#MeToo, ou l'autre effet papillon
11 DÉCEMBRE 2020 (mis à jour le 5 janvier 2024)
Table des matières
Dernière escale de la série sur l’effet papillon ! J’approfondis dans cet article le parallèle entre la théorie du chaos et le mouvement MeToo, évoqué au début de cette série. Mais avant d’entrer dans le vif du sujet, petit retour sur les épisodes précédents. Episode 1 : J’ai détaillé les systèmes chaotiques du point de vue de la physique classique. Episode 2 : J’ai élargi le cadre de référence de la théorie du chaos à la théorie de l’univers connecté de Nassim Haramein. Episode 3 : J’ai exploré les liens entre l’irréversibilité des phénomènes, la mémoire et l’entropie. Et, finalement, épisode 4 : j’ai mis en lumière la façon dont la gravité, l’entropie et l’auto-organisation sont intriquées dans l’univers.
Ok, mais quel est le rapport entre le mouvement MeToo, la mémoire, l’entropie et plus généralement la physique me direz-vous ? Pourquoi, finalement, est-il possible d’appliquer la théorie du chaos à la psychologie [1] ? Parce que tout comportement ou processus, qu’il soit physique ou psychologique, ne peut apparaitre qu’en suivant la dynamique de l’univers.
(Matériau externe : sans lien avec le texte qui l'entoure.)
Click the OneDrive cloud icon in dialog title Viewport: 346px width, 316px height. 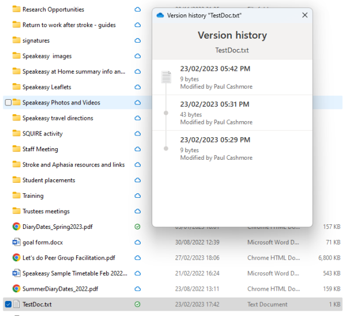coord(160,15)
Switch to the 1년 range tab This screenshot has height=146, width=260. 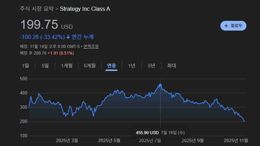click(132, 65)
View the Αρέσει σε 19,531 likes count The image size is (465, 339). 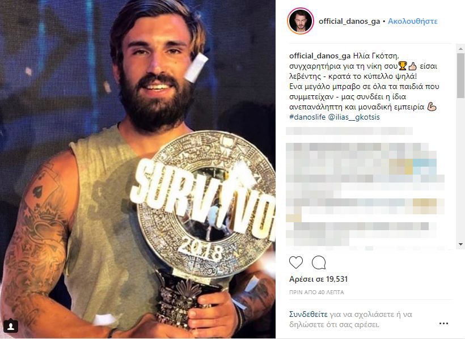(318, 279)
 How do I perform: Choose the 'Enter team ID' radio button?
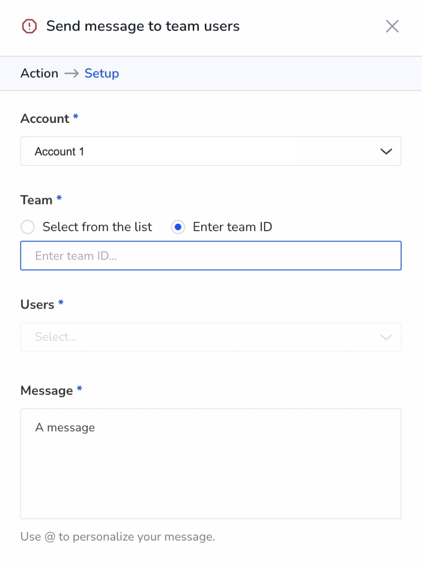click(178, 227)
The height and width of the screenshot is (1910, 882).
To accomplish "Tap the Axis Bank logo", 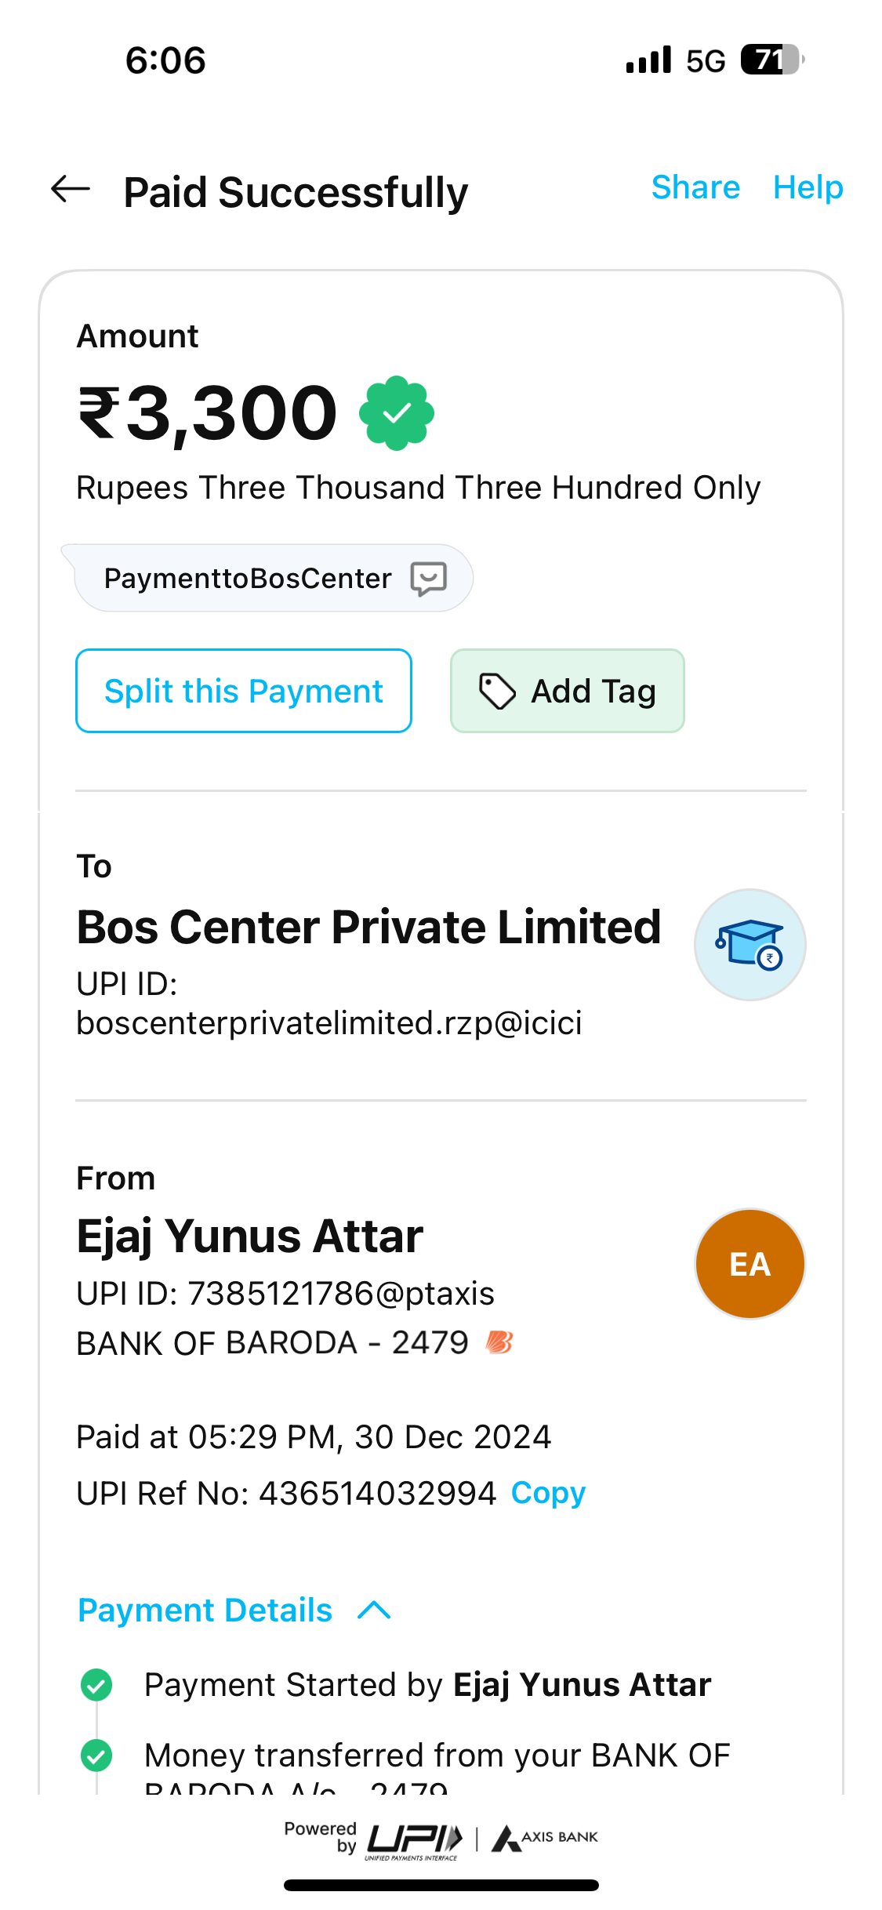I will tap(546, 1838).
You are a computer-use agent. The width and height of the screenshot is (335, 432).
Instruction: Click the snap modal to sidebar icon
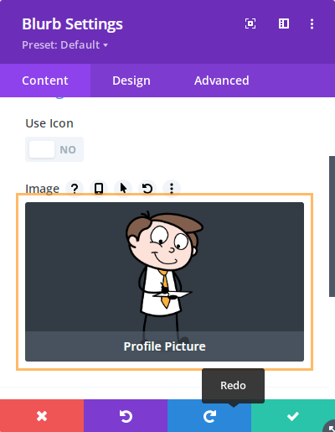tap(284, 23)
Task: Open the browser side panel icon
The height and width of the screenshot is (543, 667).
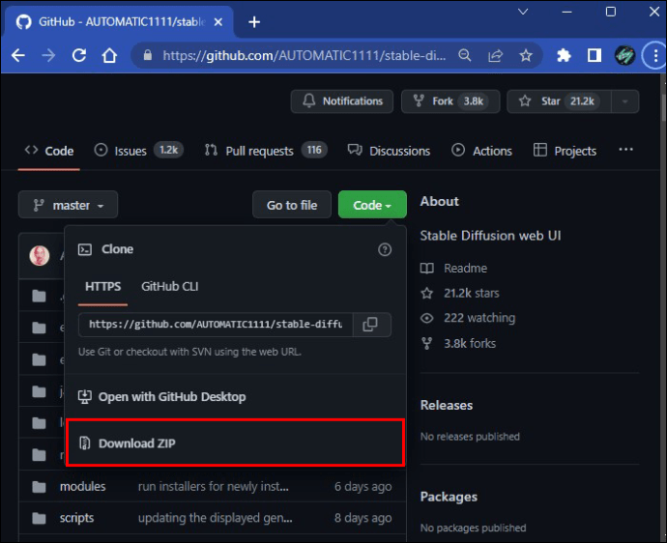Action: 595,55
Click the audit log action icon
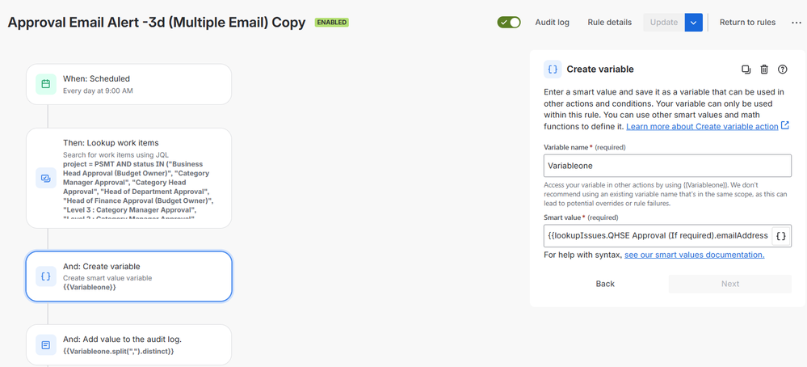Image resolution: width=807 pixels, height=367 pixels. 46,345
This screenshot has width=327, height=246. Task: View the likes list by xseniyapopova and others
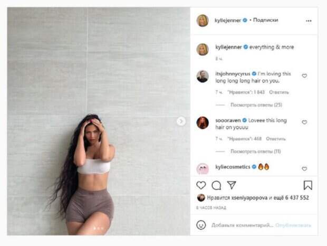pos(258,197)
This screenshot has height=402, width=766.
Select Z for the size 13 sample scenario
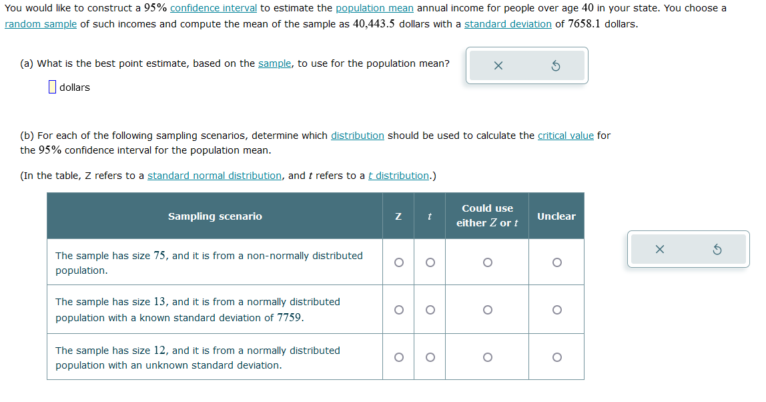398,309
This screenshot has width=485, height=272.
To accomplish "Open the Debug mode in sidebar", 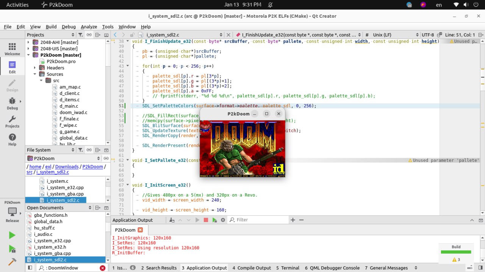I will (x=12, y=103).
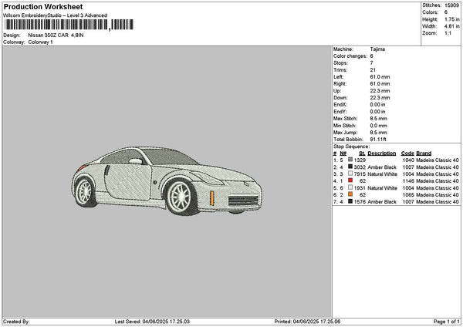463x327 pixels.
Task: Click the Colorway 1 label
Action: tap(40, 42)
Sinon il n’a aucun moyen de se manifester.
La mémoire joue également un rôle dans le mouvement MeToo, pour le pire comme pour le meilleur, nous allons le voir. L’entropie y a sa place aussi. Et chaque voix qui s’élève de concert avec les précédentes tend à rendre irréversible le développement et l’ancrage d’un nouveau relationnel entre les femmes et les hommes.
Finalement, quelle est la dynamique qui sous-tend réellement l’effet papillon, et le mouvement MeToo en particulier ? C’est ce que je vous propose de découvrir dans cet article, qui résumé et illustre les quatre précédents.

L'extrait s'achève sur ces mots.